I understand your pain, and I can see how deeply this has affected you. But one thing you need to remember is that you are now a husband and a father. You also have responsibilities towards your wife and children. Cheating is not always physical; sometimes holding on to someone emotionally and living in the past can also hurt the person who is with you today. It is natural to grieve for someone you once loved, but please don’t let that grief make you lose the family you have now. If you truly want to honour the person you loved, try to turn that pain into something meaningful. Work towards creating awareness so that no one else has to suffer domestic violence like she did. Teach your children the importance of respect, kindness, and healthy relationships. The past cannot be changed, but you can still make the future better. And you have only kept talking about her external beauty — how beautiful she was and all that. Is love possible only through beauty? Do you even understand what love means? Please remove the thoughts of leaving your wife and child from your mind. Just think — if someone like this existed in your wife’s life and she thought this way, how would you feel? Or if your own father had thought like this, how would it have affected you? Please let go of these thoughts and move forward with your own life.
It happens, but you are not responsible, she made her choice, not you..she looked for riches.. she got richly treated
You said with time i have forgotten everything and moved ahead ! This is what is required now. Times heals. So take a day at a time. She is gone will not return. Keep her memories and stay happy. You also need a therapist. Pl condult one immediately and understand the value of your persent and future!
Feel bad for your current wife.. she doesn't know that her marriage is a sham..
deepest condolences. so sad that she died in a terrible way. Forgive yourself and others and move on
Make some charity in her name and that's true love. May lord rest her soul in peace.
irukartha vitutu, parakarthuku aasa pata ipitha aagum kumaru!! nee un velaya paaru...
This is natural..all these years u were not disturbed because u thought she was leading a peaceful life happy and contented like urs.its so good u never tried to interfere in her life neither did she..now since she is gone ,I can understand that u are even unable to express ur grief..do some holy rituals as per ur believe, let her soul free,just pray for her and cry ur heart out...it will work ..and i think u need not say anything to ur wife.she might not feel ok wd it.. God bless and remember time heals everything.
Just yesterday I heard same story about an extraordinary beautiful female who died due to burnt (& everything u mentioned matching exactly with her) she got married at 19-20 and her beauty bcm the reason of her death, her husband tortured/abused her regularly if anyone compliments her, btw as I heard her husband was the one who burnt her so that she can't be beautiful anymore. In her mayka noone ever think about her. We'll are in shock. As we were hearing her story from decades 😢
You tried your best, but it was her destiny created by God, better to forget everything.

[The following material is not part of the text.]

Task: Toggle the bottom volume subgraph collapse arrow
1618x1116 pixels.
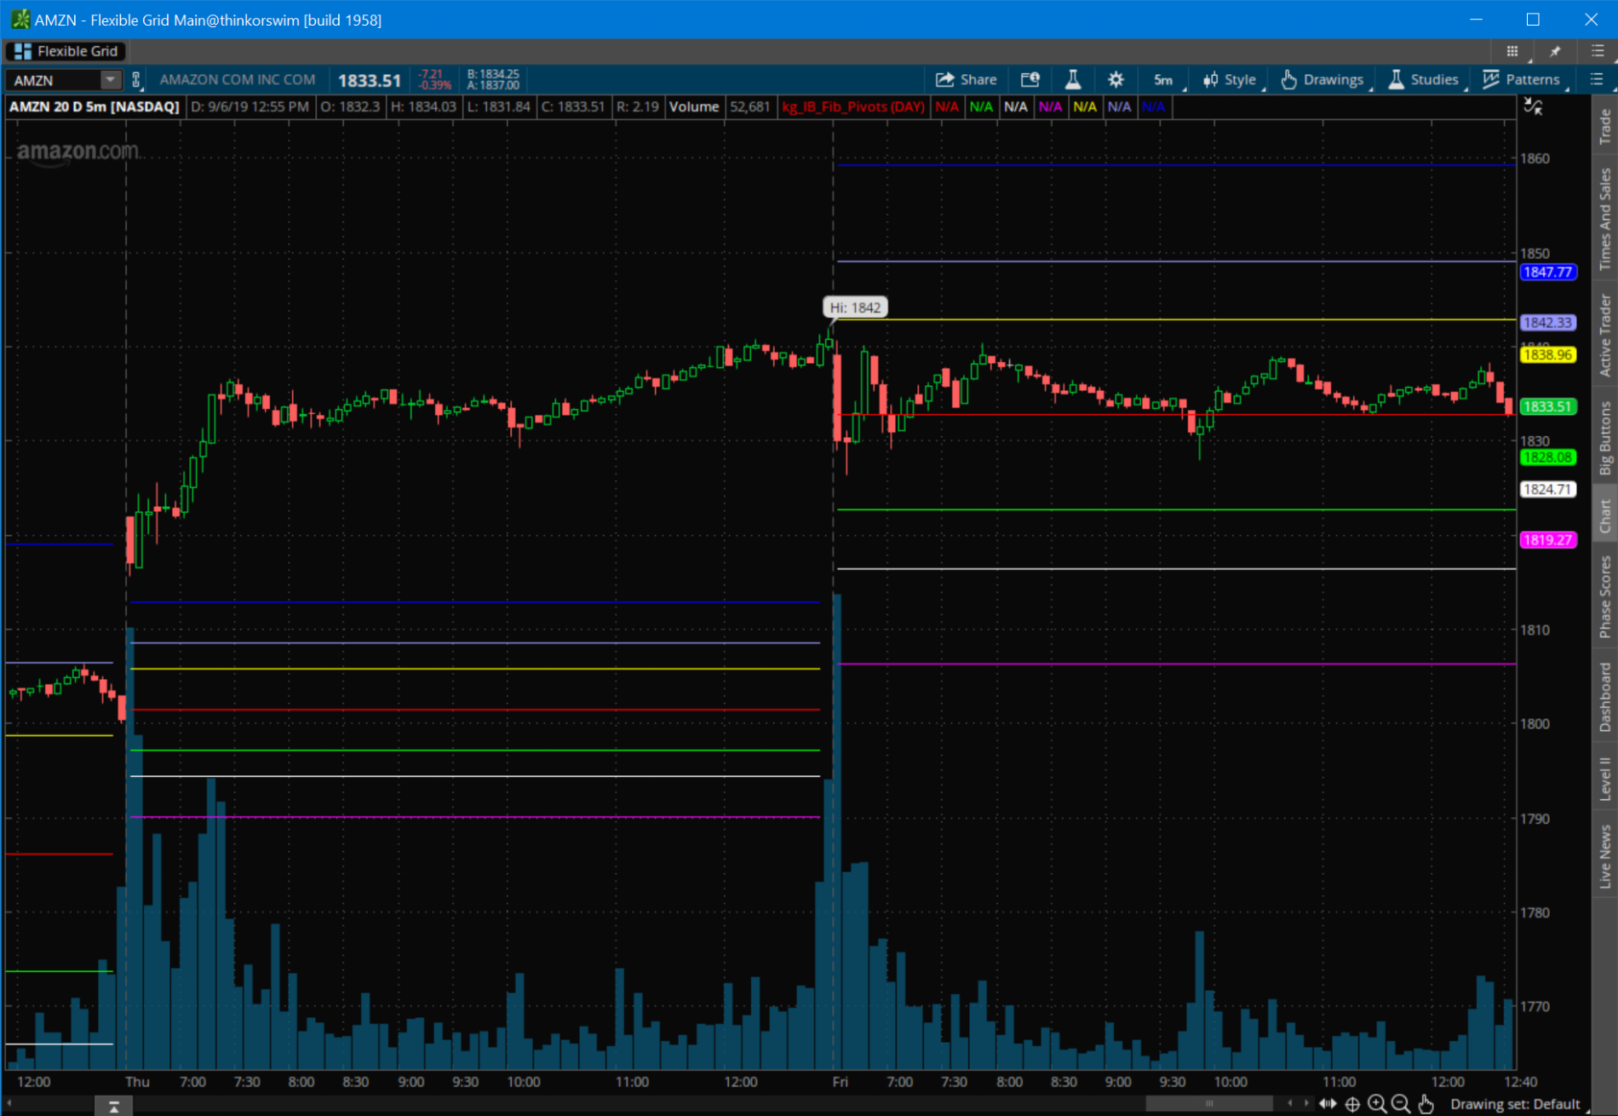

May be, she needed that govt job more than you.
Har kisi ko nh milta yaha pyar zindagi me.. dost I know the pain of na mila pyar.
We Indians don't speak about real problems. Here caste is the only intangible barrier for the confessor. He could have broken the system easily for his love. But now his condition is seriously pathetic!

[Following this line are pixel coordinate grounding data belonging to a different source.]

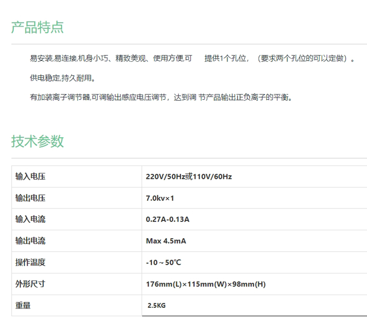Click the 产品特点 section heading
Viewport: 367px width, 319px height.
(x=37, y=27)
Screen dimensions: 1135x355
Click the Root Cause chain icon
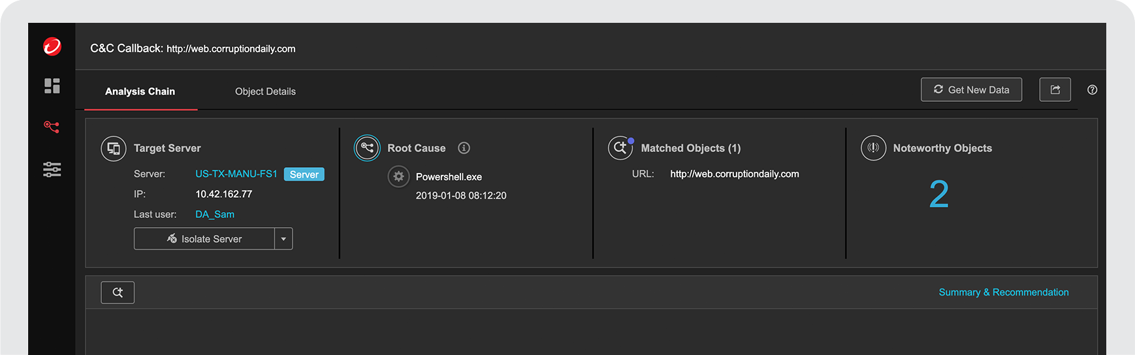367,148
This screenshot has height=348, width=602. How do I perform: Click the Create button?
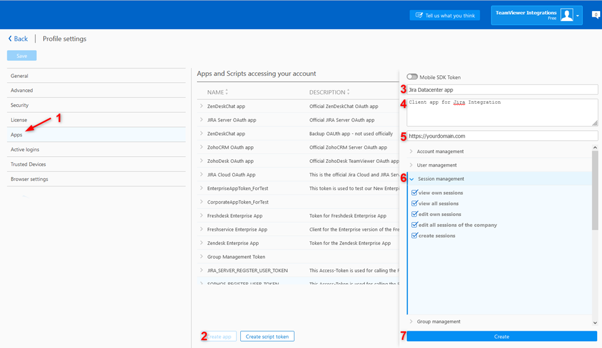tap(501, 336)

Jiski kismat bhai , even i loved a girl now she is divorced and im happily married with 3 kids
May her soul rest in peace
Her mother is the main culprit
इस जीवन में सबको सबकुछ नही मिल पाता मेरे दोस्त इस लिए जाने दो
Sending prayers to her soul and sending courage, love and strength to you! ❤️ You are a kind person.
You have a lovely family. You wrote you have moved on but did you actually? Your wife is not at fault in this case right? So be fair to her at least. Who has gone, has gone no matter how painful it is. You will find peace and strength soon just don't act stupid meanwhile.
it is not u who did this, it is her decision wat made this happen...so do not feel guilty, you may feel pity not guilty so move on and take care of ur family first
She is gone now, just pray god that let her soul rest in peace, you are father and husband, concentrate on your family.